Indexing JSON in MySQL
By Aaron Francis |
MySQL gave us the JSON data type back in mid-2015 with the release of MySQL 5.7.8. Since then, it has been used as a way to escape rigid column definitions and store JSON documents of all shapes and sizes: audit logs, configuration settings, 3rd party payloads, user-defined fields, and more.
Although MySQL gives us functions for reading and writing JSON data, you’ll quickly discover something that is conspicuously missing: the ability to directly index your JSON columns.
In other databases, the best way to directly index a JSON column is usually through a type of index known as a Generalized Inverted Index, or GIN for short. Since MySQL doesn’t offer GIN indexes, we’re unable to directly index an entire stored JSON document. All is not lost though, because MySQL does give us a way to indirectly index parts of our stored JSON documents.
Depending on the version of MySQL that you're using, you have two options for indexing JSON. In MySQL 5.7 you would have to create an intermediate generated column, but starting in MySQL 8.0.13, you can create a functional index directly.
Let’s start with a example table used for logging various actions taken in an application.
CREATE TABLE `activity_log` ( `id` int(11) NOT NULL AUTO_INCREMENT, `properties` json NOT NULL, `created_at` timestamp NOT NULL DEFAULT CURRENT_TIMESTAMP, PRIMARY KEY (`id`) )
Into that table we’ll insert JSON documents that have this shape:
{ "uuid": "e7af5df8-f477-4b9b-b074-ad72fe17f502", "request": { "email": "little.bobby@tables.com", "firstName": "Little", "formType": "vehicle-inquiry", "lastName": "Bobby", "message": "Hello, can you tell me what the specs are for this vehicle?", "postcode": "75016", "townCity": "Dallas" } }
In our example, we’ll be indexing the email
key inside the request
object.

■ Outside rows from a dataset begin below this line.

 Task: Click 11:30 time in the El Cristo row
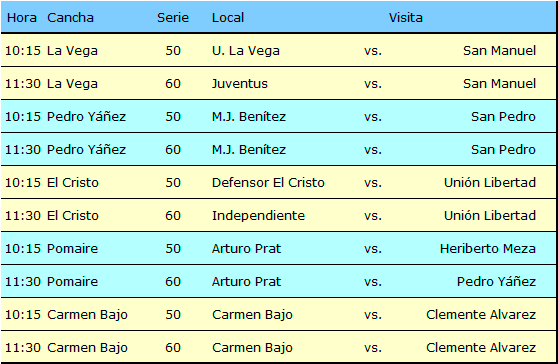click(23, 216)
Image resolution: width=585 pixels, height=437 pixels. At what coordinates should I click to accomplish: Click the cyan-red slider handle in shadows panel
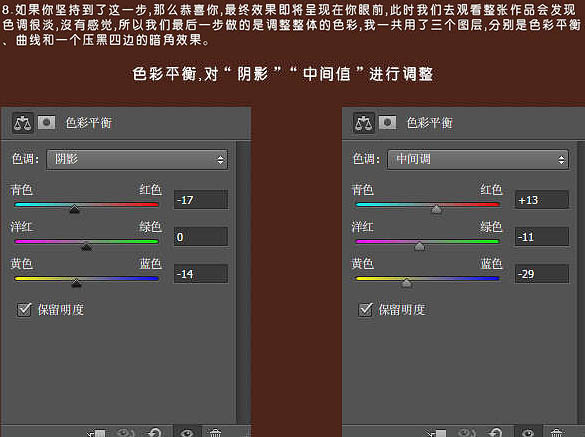(75, 209)
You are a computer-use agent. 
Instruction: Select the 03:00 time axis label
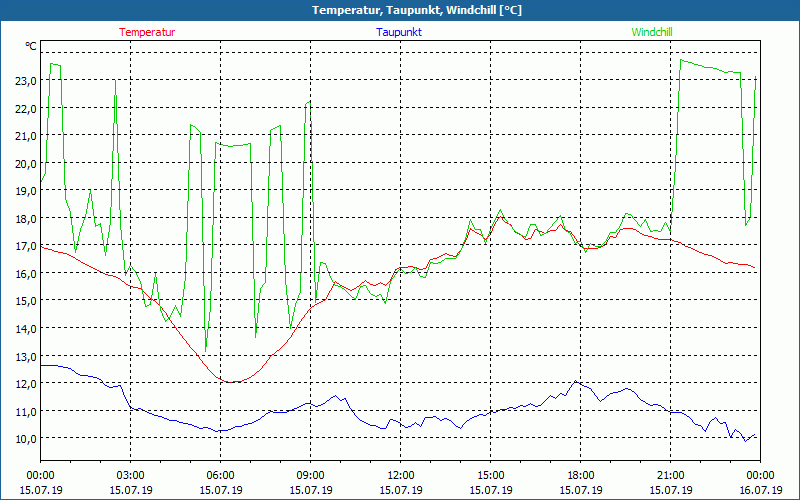tap(131, 475)
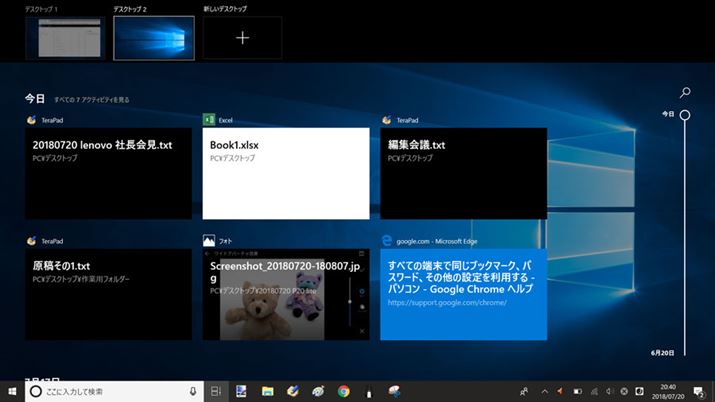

This will allow our (fictional) users to quickly find forms submitted by specific people.
Let’s take a look at our first option for indexing: generated columns.
Indexing JSON via a generated column
A generated column can be thought of as a calculated, computed, or derived column. It is a column whose value is the result of an expression, rather than direct data input. The expression can contain literal values, built-in functions, or references to other columns. The result of the expression must be scalar and deterministic.
Since we’re trying to index the request.email
field in the properties
column, our generated column will use the JSON unquoting extraction operator to pluck the value out.
To verify that we’ve formed our expression correctly, we’ll first run a SELECT
statement and inspect the results.
mysql> SELECT properties->>"$.request.email" FROM activity_log; +--------------------------------+ | properties->>"$.request.email" | +--------------------------------+ | little.bobby@tables.com | +--------------------------------+
The ->>
operator is a shorthand, unquoting extraction operator, making it equivalent to JSON_UNQUOTE(JSON_EXTRACT(column, path))
. We could have written the previous SELECT
statement using the longhand and gotten the same result.
mysql> SELECT JSON_UNQUOTE(JSON_EXTRACT(properties, "$.request.email")) -> FROM activity_log; +-----------------------------------------------------------+ | JSON_UNQUOTE(JSON_EXTRACT(properties, "$.request.email")) | +-----------------------------------------------------------+ | little.bobby@tables.com | +-----------------------------------------------------------+
Which method you choose is a matter of personal preference!
Now that we’ve confirmed our expression is valid and accurate, let’s use it to create a generated column.
ALTER TABLE activity_log ADD COLUMN email VARCHAR(255) GENERATED ALWAYS as (properties->>"$.request.email");
The first part of the ALTER
statement should look very familiar, we’re adding a column named email
and defining it as a VARCHAR(255)
. In the latter half of the statement we declare that the column is generated and that it should always be equal to the result of the expression properties->>"$.request.email"
.
We can confirm our column has been added by selecting it as we would any other column.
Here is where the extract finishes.